For the records below, print the lines from the line with "TỰ DO BÁO CHÍ (97, 70)" through the line with "Home (12, 46)" exactly as written; include both end lines and exclude the rest.

--- PROVIDED MATERIAL Enclosed Below ---

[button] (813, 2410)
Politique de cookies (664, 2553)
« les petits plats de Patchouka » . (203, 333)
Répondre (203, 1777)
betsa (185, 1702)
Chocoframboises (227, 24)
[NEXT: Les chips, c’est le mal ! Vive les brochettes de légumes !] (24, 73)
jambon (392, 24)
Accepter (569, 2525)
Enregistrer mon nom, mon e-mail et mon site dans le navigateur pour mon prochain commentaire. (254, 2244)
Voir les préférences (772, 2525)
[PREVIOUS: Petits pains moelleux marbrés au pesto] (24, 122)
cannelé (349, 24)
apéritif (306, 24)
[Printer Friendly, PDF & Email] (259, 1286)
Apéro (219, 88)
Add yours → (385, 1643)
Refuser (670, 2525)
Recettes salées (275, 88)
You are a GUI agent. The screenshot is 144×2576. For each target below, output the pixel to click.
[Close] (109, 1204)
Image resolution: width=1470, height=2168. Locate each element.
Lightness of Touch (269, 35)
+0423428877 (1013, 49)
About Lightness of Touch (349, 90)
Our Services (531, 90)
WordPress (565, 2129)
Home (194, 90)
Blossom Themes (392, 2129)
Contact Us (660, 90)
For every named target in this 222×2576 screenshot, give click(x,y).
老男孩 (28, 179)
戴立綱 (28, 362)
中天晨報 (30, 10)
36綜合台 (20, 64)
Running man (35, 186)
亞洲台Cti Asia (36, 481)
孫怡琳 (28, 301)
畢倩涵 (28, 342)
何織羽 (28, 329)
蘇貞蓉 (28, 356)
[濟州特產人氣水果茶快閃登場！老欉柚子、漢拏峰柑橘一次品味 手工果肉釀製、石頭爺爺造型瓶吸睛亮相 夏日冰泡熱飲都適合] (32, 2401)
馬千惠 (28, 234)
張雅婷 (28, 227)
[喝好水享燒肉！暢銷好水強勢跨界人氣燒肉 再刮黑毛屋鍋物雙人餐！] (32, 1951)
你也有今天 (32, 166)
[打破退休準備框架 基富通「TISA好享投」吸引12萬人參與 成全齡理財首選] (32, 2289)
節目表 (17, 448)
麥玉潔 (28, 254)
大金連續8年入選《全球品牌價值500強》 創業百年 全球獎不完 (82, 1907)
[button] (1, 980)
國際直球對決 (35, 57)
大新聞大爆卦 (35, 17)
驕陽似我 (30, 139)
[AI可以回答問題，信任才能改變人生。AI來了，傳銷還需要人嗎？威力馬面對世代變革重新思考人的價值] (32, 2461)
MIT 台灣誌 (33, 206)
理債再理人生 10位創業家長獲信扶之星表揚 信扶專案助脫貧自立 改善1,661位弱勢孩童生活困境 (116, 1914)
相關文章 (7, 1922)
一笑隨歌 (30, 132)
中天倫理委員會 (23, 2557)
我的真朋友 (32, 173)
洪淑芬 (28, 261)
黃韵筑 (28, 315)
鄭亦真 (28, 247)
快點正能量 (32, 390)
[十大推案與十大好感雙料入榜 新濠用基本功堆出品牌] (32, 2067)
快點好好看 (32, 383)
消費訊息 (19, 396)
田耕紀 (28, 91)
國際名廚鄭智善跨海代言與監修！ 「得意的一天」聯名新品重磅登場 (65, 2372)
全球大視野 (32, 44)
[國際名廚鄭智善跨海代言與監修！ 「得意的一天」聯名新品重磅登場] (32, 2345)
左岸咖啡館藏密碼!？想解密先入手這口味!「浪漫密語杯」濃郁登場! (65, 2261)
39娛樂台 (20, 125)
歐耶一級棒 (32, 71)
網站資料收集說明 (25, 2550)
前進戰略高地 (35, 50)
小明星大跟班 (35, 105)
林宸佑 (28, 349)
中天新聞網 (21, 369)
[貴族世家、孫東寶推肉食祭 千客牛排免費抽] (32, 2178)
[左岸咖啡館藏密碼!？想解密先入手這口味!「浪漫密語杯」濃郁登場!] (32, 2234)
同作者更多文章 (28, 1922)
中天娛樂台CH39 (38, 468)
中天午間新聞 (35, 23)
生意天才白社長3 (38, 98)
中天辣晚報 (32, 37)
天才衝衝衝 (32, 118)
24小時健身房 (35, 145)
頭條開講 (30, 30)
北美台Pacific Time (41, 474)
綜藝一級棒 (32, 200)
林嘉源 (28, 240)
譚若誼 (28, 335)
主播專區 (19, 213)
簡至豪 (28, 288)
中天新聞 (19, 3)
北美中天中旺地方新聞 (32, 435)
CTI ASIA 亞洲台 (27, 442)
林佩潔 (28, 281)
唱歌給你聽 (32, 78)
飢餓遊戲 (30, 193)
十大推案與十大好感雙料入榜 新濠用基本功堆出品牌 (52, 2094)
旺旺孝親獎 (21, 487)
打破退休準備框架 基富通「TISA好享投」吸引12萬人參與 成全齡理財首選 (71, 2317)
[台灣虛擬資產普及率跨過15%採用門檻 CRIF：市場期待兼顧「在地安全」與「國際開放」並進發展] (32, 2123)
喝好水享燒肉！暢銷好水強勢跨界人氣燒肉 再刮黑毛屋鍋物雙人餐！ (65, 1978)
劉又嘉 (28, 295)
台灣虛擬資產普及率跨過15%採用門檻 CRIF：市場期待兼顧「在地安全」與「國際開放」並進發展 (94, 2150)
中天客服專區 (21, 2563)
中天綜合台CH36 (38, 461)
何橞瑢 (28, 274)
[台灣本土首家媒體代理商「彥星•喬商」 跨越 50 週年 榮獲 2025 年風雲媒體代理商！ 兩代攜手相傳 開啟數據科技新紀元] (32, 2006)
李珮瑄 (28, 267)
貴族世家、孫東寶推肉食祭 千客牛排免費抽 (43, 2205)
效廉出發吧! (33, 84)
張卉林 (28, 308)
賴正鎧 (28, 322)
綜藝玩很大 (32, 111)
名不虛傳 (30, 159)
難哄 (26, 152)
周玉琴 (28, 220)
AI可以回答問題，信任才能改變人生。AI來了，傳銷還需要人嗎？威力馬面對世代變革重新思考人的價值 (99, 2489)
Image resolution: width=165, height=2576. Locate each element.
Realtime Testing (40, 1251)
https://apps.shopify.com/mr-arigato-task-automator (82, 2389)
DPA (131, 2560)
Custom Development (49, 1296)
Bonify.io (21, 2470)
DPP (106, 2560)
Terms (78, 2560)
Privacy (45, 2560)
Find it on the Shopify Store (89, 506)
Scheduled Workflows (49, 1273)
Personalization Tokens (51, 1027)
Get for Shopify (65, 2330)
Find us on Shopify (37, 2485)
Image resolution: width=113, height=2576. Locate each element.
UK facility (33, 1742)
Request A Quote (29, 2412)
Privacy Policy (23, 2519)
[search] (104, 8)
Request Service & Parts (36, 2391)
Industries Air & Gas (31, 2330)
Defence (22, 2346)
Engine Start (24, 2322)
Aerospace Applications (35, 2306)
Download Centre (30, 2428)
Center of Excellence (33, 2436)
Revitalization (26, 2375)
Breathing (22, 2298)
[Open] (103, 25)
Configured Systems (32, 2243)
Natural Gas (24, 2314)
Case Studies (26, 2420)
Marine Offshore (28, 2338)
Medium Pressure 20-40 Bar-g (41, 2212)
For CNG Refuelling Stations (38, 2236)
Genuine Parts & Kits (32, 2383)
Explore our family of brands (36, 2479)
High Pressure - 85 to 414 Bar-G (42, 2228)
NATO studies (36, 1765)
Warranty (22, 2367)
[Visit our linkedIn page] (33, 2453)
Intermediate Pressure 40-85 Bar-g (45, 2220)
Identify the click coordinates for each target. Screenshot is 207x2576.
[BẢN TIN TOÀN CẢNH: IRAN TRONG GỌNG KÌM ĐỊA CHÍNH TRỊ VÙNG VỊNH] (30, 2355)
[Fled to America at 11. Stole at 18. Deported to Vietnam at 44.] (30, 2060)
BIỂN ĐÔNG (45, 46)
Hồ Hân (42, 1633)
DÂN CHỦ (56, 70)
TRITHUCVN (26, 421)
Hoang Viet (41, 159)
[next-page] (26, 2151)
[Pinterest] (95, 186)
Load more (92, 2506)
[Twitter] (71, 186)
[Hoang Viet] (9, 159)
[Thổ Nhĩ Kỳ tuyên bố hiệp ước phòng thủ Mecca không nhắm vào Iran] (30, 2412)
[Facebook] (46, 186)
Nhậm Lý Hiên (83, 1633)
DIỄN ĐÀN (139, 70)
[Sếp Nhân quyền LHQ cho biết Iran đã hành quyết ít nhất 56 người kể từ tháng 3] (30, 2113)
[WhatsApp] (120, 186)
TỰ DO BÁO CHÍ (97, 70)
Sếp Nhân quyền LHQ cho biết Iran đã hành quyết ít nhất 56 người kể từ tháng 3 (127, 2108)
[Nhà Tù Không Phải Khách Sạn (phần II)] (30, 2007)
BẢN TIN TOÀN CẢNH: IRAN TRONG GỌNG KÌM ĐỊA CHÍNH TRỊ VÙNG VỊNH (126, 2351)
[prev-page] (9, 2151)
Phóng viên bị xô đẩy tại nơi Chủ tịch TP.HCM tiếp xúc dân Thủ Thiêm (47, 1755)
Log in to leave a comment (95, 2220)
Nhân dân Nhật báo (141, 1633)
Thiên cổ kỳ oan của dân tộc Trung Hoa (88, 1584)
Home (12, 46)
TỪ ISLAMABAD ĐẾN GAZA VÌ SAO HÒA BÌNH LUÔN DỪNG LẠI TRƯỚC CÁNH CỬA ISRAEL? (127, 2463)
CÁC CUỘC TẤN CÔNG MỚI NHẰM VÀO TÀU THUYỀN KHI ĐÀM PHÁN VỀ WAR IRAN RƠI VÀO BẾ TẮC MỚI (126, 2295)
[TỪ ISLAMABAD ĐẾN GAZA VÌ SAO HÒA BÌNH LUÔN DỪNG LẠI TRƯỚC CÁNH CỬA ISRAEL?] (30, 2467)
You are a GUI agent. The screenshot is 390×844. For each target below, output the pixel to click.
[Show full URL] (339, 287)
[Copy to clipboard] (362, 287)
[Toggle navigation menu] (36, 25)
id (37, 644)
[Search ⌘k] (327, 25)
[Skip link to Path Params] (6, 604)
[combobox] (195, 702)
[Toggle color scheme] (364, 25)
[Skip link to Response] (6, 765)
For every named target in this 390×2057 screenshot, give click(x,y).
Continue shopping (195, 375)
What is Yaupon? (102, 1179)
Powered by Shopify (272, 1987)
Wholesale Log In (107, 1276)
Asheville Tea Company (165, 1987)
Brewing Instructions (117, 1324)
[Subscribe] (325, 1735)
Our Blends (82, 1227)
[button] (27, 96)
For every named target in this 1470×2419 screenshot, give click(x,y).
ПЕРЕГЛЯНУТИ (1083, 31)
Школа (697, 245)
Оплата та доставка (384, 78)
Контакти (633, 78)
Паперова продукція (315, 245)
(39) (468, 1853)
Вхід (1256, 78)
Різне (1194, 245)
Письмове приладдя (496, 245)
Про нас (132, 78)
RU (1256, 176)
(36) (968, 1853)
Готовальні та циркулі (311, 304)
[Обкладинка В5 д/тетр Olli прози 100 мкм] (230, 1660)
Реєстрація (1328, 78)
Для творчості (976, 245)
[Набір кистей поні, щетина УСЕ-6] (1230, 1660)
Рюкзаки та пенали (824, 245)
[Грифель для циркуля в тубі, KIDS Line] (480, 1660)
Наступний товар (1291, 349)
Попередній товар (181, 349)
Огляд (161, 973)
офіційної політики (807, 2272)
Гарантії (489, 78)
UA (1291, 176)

--- End of Enclosed PROVIDED MATERIAL ---

THE COMPLETED TASK:
TỰ DO BÁO CHÍ (97, 70)
Sếp Nhân quyền LHQ cho biết Iran đã hành quyết ít nhất 56 người kể từ tháng 3 (127, 2108)
[Nhà Tù Không Phải Khách Sạn (phần II)] (30, 2007)
BẢN TIN TOÀN CẢNH: IRAN TRONG GỌNG KÌM ĐỊA CHÍNH TRỊ VÙNG VỊNH (126, 2351)
[prev-page] (9, 2151)
Phóng viên bị xô đẩy tại nơi Chủ tịch TP.HCM tiếp xúc dân Thủ Thiêm (47, 1755)
Log in to leave a comment (95, 2220)
Nhân dân Nhật báo (141, 1633)
Thiên cổ kỳ oan của dân tộc Trung Hoa (88, 1584)
Home (12, 46)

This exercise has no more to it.